According to the study, over 60 percent of the combined turnover was concentrated and attributed to just 5 percent of the 220 interviewed labels. Of that 220, 70 percent posted less than 1 million euros in sales.
In the specific case of the Italian market, sales of artisanal fragrances both from indie brands and established houses under big companies’ umbrella spanned from 130 million euros to 150 million euros at wholesale prices, or 200 million euros to 250 million euros at retail prices.
In particular, the local demand for European indie brands has increased 20 percent in the last four years, at a compound average growth rate of 6 percent. For the current year, 81 percent of these operators forecast a further increase, with 43 percent of interviewees believing growth will be over 5 percent.

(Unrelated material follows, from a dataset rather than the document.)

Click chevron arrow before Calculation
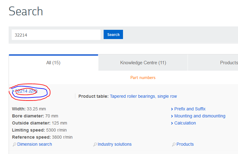 click(x=172, y=123)
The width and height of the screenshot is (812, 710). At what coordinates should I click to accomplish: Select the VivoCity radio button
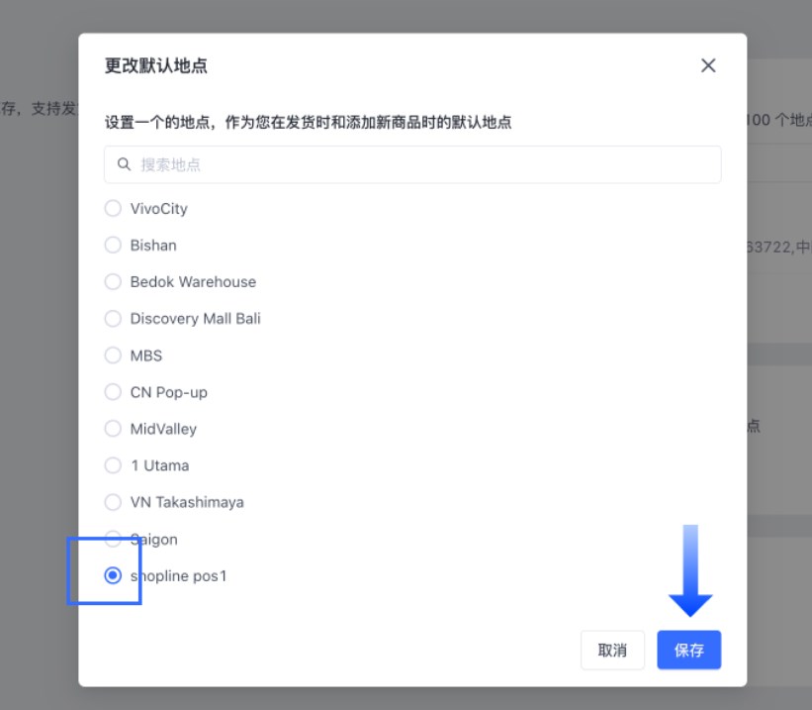click(x=113, y=208)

Projections for established fragrance houses showed sales accelerating 20 percent to 30 percent also in 2018.
Held in Florence’s Stazione Leopolda, an old railway station turned into an exhibition space, this edition of Pitti Fragranze displayed the olfactory creations of 190 brands, 70 percent of which were from overseas. Labels offered a diversity of storytelling and concepts, basing their creations on evoking contemporary experiences rather than nostalgic memories.
“The goal is to create fragrances that not necessarily remind you of something… but help create future memories,” said Romy Kowalewski, founder of the label 27 87 Perfumes. Born in Germany but based in Barcelona — where the scents are crafted — Kowalewski established the brand in 2016, naming it after her day and year of birth. “As a young person, I love to wear different perfumes but I couldn’t identify myself with the last 2,000 years and all the nostalgic stuff. I wanted to go a little bit further and capture [aspects my generation] can identify with,” she said.

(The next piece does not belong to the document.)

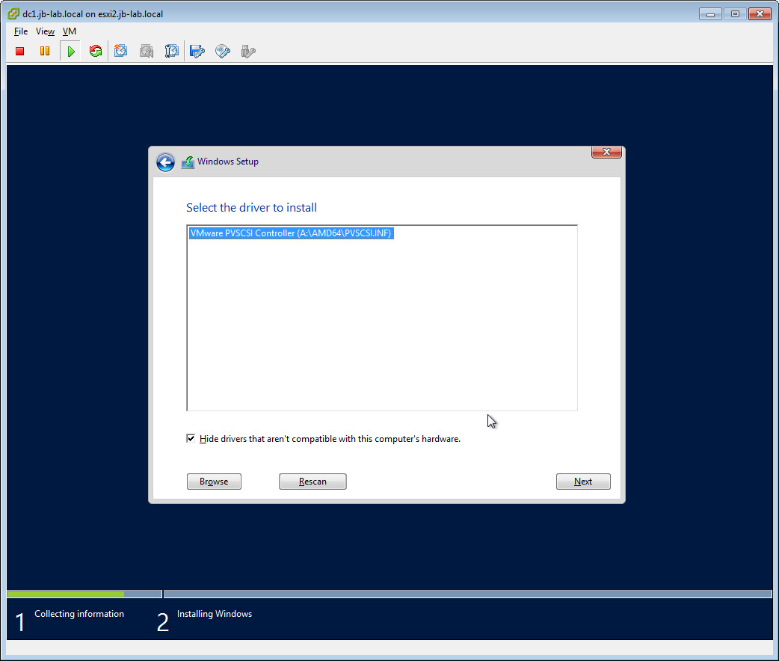The width and height of the screenshot is (779, 661).
Task: Close the Windows Setup dialog
Action: click(x=606, y=152)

For this reason, she developed different collections whose names reflect the goal to communicate with Millennials in their own language: the “Next Generation,” “Diversity,” “Globetrotting” and “Chill & Cozy” lines all “talk to today’s lifestyle,” she said. The names of the single scents, all in different languages, also reference the international attitude of younger generations.

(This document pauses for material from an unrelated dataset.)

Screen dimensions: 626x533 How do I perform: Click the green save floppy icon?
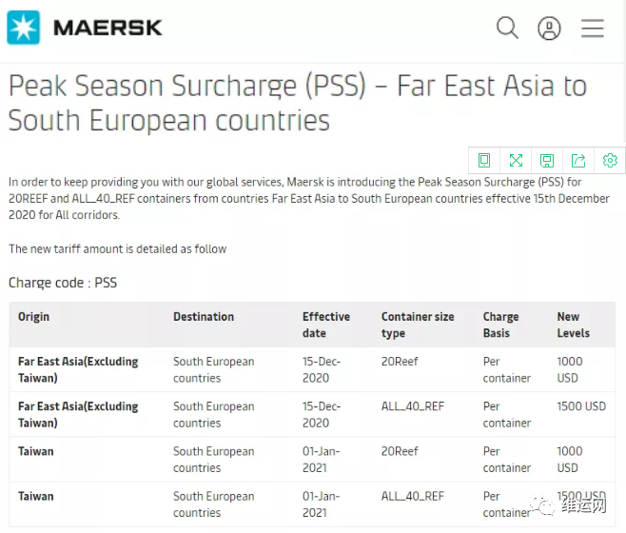coord(547,160)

Examples include “#Hashtag,” a blend of incense, cedarwood, iris, violet leaves and musk resulting in a metallic essence aimed to “accompany Millennials through their daily journey of capturing, posting and living.” The “Diversity” range features “Elixir de Bombe,” which mixes tangerine, red pepper and ginger with rose, raspberry, caramel, leather and amber; the “Wandervogel” scent leverages Moroccan mint, exotic Shiso leaves and marine notes to inspire the globetrotting attitude of younger generations, while “Hamaca” blends sandalwood, coconut, tonka bean and vanilla to deliver a relaxing effect.
Each scent comes in an opaque white bottle, conceived as a “blank canvas that you can fill with your own experiences,” and customized packaging, ranging from mirrored-like boxes for the “#Hashtag” scent to glossy red fire ones for the “Elixir de Bombe.” All scents retail at 145 euros for a single, 87-ml. format.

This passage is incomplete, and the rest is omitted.